With which words, Barescythe hit an imaginary Mr. Jinkings in the stomach with evident satisfaction.

"Yet I am called upon to tell the world that this individual, this what do you call him? – Jinkings – is one of the luminaries of the age, a mental Hercules, a new Prometheus – the clown! Why on earth did his friends want to resurrectionize the insipid incidents of this man's milk-and-water existence! If he made a speech on the introduction of a 'Town-pump,' or delivered an essay at the 'Bell Tavern' – it was very kind of him, to be sure: but why not bury his bad English with him in the country church-yard? I wish they had, for I am expected to say that ten thousand copies of the 'work' have been sold, when I know that only five hundred were printed; or else Messrs. Printem & Sellem withdraw their advertisements, in which case my occupation's gone! And this 'Scavenger's Daughter' – a book written by a sentimental schoolgirl, and smelling of bread-and-butter – see how I have plastered it all over with panegyric!"

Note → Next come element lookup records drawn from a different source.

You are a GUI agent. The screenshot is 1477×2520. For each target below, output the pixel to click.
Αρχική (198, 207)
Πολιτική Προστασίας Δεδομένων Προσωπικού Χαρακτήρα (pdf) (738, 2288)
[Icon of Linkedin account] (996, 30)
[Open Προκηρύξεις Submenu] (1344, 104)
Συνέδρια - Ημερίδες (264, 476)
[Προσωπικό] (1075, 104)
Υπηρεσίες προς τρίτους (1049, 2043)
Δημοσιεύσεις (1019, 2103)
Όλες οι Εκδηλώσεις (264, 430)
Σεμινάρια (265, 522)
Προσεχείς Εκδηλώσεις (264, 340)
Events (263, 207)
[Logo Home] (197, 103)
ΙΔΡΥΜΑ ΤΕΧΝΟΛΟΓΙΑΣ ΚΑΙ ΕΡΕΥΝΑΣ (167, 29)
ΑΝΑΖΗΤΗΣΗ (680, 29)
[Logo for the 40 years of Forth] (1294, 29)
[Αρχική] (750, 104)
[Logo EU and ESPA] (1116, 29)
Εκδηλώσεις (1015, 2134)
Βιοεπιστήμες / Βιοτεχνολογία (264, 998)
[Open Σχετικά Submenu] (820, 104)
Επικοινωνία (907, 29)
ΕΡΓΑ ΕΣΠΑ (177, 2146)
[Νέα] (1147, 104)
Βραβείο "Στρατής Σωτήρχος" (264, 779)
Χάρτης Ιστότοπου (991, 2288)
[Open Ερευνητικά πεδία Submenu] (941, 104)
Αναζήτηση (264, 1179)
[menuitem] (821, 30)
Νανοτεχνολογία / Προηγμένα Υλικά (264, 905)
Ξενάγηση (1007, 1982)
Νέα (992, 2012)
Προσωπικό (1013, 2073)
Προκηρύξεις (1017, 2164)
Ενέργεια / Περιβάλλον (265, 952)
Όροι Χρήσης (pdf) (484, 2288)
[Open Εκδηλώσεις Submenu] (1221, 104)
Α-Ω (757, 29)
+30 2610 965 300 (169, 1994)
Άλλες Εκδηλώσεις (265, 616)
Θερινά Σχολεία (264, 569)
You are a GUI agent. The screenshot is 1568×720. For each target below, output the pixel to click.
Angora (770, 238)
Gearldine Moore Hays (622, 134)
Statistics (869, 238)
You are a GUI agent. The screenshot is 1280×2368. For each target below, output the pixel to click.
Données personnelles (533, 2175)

"And so, Barry," I said, with some malice, "you wantingly abuse my book, because I cannot injure you pecuniarily."

"Perhaps I do," growled Barescythe. "It is a relief to say an honest thing now and then; but wait, Ralph, till I start The Weekly Critique, then look out for honest, slashing criticism. No longer hedged in by the interests and timidity of 'the proprietors,' I shall handle books for themselves, and not their advertisements —

 
'Friendly to all, save caitiffs foul and wrong,
But stern to guard the Holy Land of Song.'"
 

"What a comment is this on American criticism! O, Barry, it is such men as you, with fine taste and fine talent, who bring literature into disrepute. Your genius gives you responsible places in the world of letters, and how you wrong the trust!"

"Thank you," returned Barescythe, coldly, "you blend flattery and insult so ingeniously, that I hesitate whether to give you the assurance of my distinguished consideration, or knock you down."

"Either you please, Barry. I have spoken quite as honestly, if not so bluntly as you; and I regret that I have so little to say in favor of your inconsistent criticism. I am sorry you dislike my novel, but – "

I looked toward the chair in which Barescythe had been sitting.

He was gone.

I was not surprised, for Barry does few things "after the manner of men," and a ceremonious departure is something he never dreams of. I sat and thought of what had been said. I wondered if we were the dregs of time, the worthless leaves of trees that had borne their fruit – if there were none among us,

 
"Like some of the simple great ones gone
Forever and ever by!"
 

And lastly, I wondered if any of our city papers had such a critical appendage as T. J. Barescythe.